[Pixel coordinate grounding data]

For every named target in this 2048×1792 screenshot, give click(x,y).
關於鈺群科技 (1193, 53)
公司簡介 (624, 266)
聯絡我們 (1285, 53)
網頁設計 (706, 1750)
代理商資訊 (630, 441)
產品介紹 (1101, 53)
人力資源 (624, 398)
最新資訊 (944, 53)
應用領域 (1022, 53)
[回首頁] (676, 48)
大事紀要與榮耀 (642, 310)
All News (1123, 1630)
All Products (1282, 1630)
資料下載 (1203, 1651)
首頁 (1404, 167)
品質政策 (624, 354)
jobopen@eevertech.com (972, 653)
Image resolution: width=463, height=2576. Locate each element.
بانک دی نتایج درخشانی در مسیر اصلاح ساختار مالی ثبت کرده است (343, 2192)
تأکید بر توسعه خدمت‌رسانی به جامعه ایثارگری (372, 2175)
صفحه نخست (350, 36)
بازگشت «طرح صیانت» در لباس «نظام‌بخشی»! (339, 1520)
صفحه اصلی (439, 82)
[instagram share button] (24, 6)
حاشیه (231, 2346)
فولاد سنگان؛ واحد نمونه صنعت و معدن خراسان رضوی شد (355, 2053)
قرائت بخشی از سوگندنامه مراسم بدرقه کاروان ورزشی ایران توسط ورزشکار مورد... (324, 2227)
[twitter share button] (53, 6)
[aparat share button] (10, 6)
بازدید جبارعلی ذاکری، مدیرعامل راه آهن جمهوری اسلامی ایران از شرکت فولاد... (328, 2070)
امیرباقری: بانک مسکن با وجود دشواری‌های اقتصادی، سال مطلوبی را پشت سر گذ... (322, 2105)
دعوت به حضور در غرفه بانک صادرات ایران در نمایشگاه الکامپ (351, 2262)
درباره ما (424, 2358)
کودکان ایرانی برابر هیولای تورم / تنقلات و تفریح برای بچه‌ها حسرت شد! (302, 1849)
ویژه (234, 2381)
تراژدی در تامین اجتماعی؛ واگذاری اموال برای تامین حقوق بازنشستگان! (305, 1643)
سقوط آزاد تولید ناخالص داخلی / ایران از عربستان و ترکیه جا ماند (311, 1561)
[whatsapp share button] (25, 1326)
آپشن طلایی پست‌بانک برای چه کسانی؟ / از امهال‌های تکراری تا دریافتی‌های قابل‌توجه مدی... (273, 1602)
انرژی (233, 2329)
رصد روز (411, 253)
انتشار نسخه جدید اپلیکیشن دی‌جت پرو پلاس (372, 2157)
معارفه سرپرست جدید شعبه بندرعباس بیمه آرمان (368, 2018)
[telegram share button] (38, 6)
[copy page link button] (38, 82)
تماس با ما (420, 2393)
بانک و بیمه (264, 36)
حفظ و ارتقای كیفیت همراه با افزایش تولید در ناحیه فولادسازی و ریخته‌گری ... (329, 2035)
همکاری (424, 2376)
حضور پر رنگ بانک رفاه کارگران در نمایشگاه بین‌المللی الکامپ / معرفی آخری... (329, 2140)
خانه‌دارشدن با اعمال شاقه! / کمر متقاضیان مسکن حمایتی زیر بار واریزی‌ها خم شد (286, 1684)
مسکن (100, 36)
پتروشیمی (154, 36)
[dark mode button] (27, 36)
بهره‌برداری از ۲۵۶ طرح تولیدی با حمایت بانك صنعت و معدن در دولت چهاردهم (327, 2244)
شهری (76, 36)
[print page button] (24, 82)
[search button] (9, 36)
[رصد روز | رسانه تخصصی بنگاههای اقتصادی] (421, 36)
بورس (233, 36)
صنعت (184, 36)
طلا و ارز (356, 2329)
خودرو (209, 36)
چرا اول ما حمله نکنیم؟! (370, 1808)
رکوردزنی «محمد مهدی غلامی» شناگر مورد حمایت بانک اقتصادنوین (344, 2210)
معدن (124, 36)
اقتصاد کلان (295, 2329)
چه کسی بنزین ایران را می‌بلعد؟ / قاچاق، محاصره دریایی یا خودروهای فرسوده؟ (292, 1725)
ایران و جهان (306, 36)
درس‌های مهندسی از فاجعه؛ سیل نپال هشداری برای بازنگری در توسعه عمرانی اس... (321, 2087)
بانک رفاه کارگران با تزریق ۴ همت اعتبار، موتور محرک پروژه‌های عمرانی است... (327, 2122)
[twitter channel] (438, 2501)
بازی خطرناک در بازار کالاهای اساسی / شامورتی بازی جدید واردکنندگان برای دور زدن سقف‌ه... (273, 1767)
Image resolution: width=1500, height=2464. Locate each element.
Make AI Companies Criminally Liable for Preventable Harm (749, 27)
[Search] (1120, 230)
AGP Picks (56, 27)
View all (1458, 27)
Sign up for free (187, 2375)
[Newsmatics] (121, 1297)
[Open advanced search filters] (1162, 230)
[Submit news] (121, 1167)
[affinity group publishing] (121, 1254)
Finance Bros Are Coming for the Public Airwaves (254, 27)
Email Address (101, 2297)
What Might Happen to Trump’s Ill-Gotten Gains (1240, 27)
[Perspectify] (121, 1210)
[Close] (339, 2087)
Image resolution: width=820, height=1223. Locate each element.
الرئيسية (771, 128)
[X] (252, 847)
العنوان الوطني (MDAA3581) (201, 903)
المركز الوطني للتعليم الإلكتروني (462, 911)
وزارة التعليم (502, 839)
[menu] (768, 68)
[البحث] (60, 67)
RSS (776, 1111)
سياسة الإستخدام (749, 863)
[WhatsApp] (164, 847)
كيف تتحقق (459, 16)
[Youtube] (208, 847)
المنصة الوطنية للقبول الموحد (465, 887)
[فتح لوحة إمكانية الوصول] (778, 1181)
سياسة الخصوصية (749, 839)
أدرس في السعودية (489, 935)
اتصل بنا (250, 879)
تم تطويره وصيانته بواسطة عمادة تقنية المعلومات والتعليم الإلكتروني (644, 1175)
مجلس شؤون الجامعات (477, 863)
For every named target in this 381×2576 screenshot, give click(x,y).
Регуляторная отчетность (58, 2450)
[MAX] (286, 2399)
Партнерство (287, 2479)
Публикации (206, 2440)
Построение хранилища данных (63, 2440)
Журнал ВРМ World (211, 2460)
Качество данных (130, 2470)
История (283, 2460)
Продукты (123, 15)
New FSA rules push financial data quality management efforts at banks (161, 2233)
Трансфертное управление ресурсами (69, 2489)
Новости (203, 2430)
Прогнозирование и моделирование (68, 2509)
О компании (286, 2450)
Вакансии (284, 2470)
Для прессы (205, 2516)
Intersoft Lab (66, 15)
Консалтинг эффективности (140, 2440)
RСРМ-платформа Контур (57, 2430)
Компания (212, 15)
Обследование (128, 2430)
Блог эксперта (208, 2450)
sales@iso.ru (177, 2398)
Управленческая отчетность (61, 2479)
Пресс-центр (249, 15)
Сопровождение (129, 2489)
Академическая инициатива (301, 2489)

--- ASSIGNED TASK ---
Output each entry precisely as given.

--- SOLUTION TO THIS EXERCISE ---
For every named target in this 2048×1792 screenshot, give click(x,y).
關於鈺群科技 (1193, 53)
公司簡介 (624, 266)
聯絡我們 (1285, 53)
網頁設計 (706, 1750)
代理商資訊 (630, 441)
產品介紹 (1101, 53)
人力資源 (624, 398)
最新資訊 (944, 53)
應用領域 (1022, 53)
[回首頁] (676, 48)
大事紀要與榮耀 (642, 310)
All News (1123, 1630)
All Products (1282, 1630)
資料下載 (1203, 1651)
首頁 (1404, 167)
品質政策 (624, 354)
jobopen@eevertech.com (972, 653)
Image resolution: width=463, height=2576. Locate each element.
بانک دی نتایج درخشانی در مسیر اصلاح ساختار مالی ثبت کرده است (343, 2192)
تأکید بر توسعه خدمت‌رسانی به جامعه ایثارگری (372, 2175)
صفحه نخست (350, 36)
بازگشت «طرح صیانت» در لباس «نظام‌بخشی»! (339, 1520)
صفحه اصلی (439, 82)
[instagram share button] (24, 6)
حاشیه (231, 2346)
فولاد سنگان؛ واحد نمونه صنعت و معدن خراسان رضوی شد (355, 2053)
قرائت بخشی از سوگندنامه مراسم بدرقه کاروان ورزشی ایران توسط ورزشکار مورد... (324, 2227)
[twitter share button] (53, 6)
[aparat share button] (10, 6)
بازدید جبارعلی ذاکری، مدیرعامل راه آهن جمهوری اسلامی ایران از شرکت فولاد... (328, 2070)
امیرباقری: بانک مسکن با وجود دشواری‌های اقتصادی، سال مطلوبی را پشت سر گذ... (322, 2105)
دعوت به حضور در غرفه بانک صادرات ایران در نمایشگاه الکامپ (351, 2262)
درباره ما (424, 2358)
کودکان ایرانی برابر هیولای تورم / تنقلات و تفریح برای بچه‌ها حسرت شد! (302, 1849)
ویژه (234, 2381)
تراژدی در تامین اجتماعی؛ واگذاری اموال برای تامین حقوق بازنشستگان! (305, 1643)
سقوط آزاد تولید ناخالص داخلی / ایران از عربستان و ترکیه جا ماند (311, 1561)
[whatsapp share button] (25, 1326)
آپشن طلایی پست‌بانک برای چه کسانی؟ / از امهال‌های تکراری تا دریافتی‌های قابل‌توجه مدی... (273, 1602)
انرژی (233, 2329)
رصد روز (411, 253)
انتشار نسخه جدید اپلیکیشن دی‌جت پرو پلاس (372, 2157)
معارفه سرپرست جدید شعبه بندرعباس بیمه آرمان (368, 2018)
[telegram share button] (38, 6)
[copy page link button] (38, 82)
تماس با ما (420, 2393)
بانک و بیمه (264, 36)
حفظ و ارتقای كیفیت همراه با افزایش تولید در ناحیه فولادسازی و ریخته‌گری ... (329, 2035)
همکاری (424, 2376)
حضور پر رنگ بانک رفاه کارگران در نمایشگاه بین‌المللی الکامپ / معرفی آخری... (329, 2140)
خانه‌دارشدن با اعمال شاقه! / کمر متقاضیان مسکن حمایتی زیر بار واریزی‌ها خم شد (286, 1684)
مسکن (100, 36)
پتروشیمی (154, 36)
[dark mode button] (27, 36)
بهره‌برداری از ۲۵۶ طرح تولیدی با حمایت بانك صنعت و معدن در دولت چهاردهم (327, 2244)
شهری (76, 36)
[print page button] (24, 82)
[search button] (9, 36)
[رصد روز | رسانه تخصصی بنگاههای اقتصادی] (421, 36)
بورس (233, 36)
صنعت (184, 36)
طلا و ارز (356, 2329)
خودرو (209, 36)
چرا اول ما حمله نکنیم؟! (370, 1808)
رکوردزنی «محمد مهدی غلامی» شناگر مورد حمایت بانک اقتصادنوین (344, 2210)
معدن (124, 36)
اقتصاد کلان (295, 2329)
چه کسی بنزین ایران را می‌بلعد؟ / قاچاق، محاصره دریایی یا خودروهای فرسوده؟ (292, 1725)
ایران و جهان (306, 36)
درس‌های مهندسی از فاجعه؛ سیل نپال هشداری برای بازنگری در توسعه عمرانی اس... (321, 2087)
بانک رفاه کارگران با تزریق ۴ همت اعتبار، موتور محرک پروژه‌های عمرانی است... (327, 2122)
[twitter channel] (438, 2501)
بازی خطرناک در بازار کالاهای اساسی / شامورتی بازی جدید واردکنندگان برای دور زدن سقف‌ه... (273, 1767)
Image resolution: width=1500, height=2464. Locate each element.
Make AI Companies Criminally Liable for Preventable Harm (749, 27)
[Search] (1120, 230)
AGP Picks (56, 27)
View all (1458, 27)
Sign up for free (187, 2375)
[Newsmatics] (121, 1297)
[Open advanced search filters] (1162, 230)
[Submit news] (121, 1167)
[affinity group publishing] (121, 1254)
Finance Bros Are Coming for the Public Airwaves (254, 27)
Email Address (101, 2297)
What Might Happen to Trump’s Ill-Gotten Gains (1240, 27)
[Perspectify] (121, 1210)
[Close] (339, 2087)
Image resolution: width=820, height=1223. Locate each element.
الرئيسية (771, 128)
[X] (252, 847)
العنوان الوطني (MDAA3581) (201, 903)
المركز الوطني للتعليم الإلكتروني (462, 911)
وزارة التعليم (502, 839)
[menu] (768, 68)
[البحث] (60, 67)
RSS (776, 1111)
سياسة الإستخدام (749, 863)
[WhatsApp] (164, 847)
كيف تتحقق (459, 16)
[Youtube] (208, 847)
المنصة الوطنية للقبول الموحد (465, 887)
[فتح لوحة إمكانية الوصول] (778, 1181)
سياسة الخصوصية (749, 839)
أدرس في السعودية (489, 935)
اتصل بنا (250, 879)
تم تطويره وصيانته بواسطة عمادة تقنية المعلومات والتعليم الإلكتروني (644, 1175)
مجلس شؤون الجامعات (477, 863)
For every named target in this 381×2576 screenshot, give click(x,y).
Регуляторная отчетность (58, 2450)
[MAX] (286, 2399)
Партнерство (287, 2479)
Публикации (206, 2440)
Построение хранилища данных (63, 2440)
Журнал ВРМ World (211, 2460)
Качество данных (130, 2470)
История (283, 2460)
Продукты (123, 15)
New FSA rules push financial data quality management efforts at banks (161, 2233)
Трансфертное управление ресурсами (69, 2489)
Новости (203, 2430)
Прогнозирование и моделирование (68, 2509)
О компании (286, 2450)
Вакансии (284, 2470)
Для прессы (205, 2516)
Intersoft Lab (66, 15)
Консалтинг эффективности (140, 2440)
RСРМ-платформа Контур (57, 2430)
Компания (212, 15)
Обследование (128, 2430)
Блог эксперта (208, 2450)
sales@iso.ru (177, 2398)
Управленческая отчетность (61, 2479)
Пресс-центр (249, 15)
Сопровождение (129, 2489)
Академическая инициатива (301, 2489)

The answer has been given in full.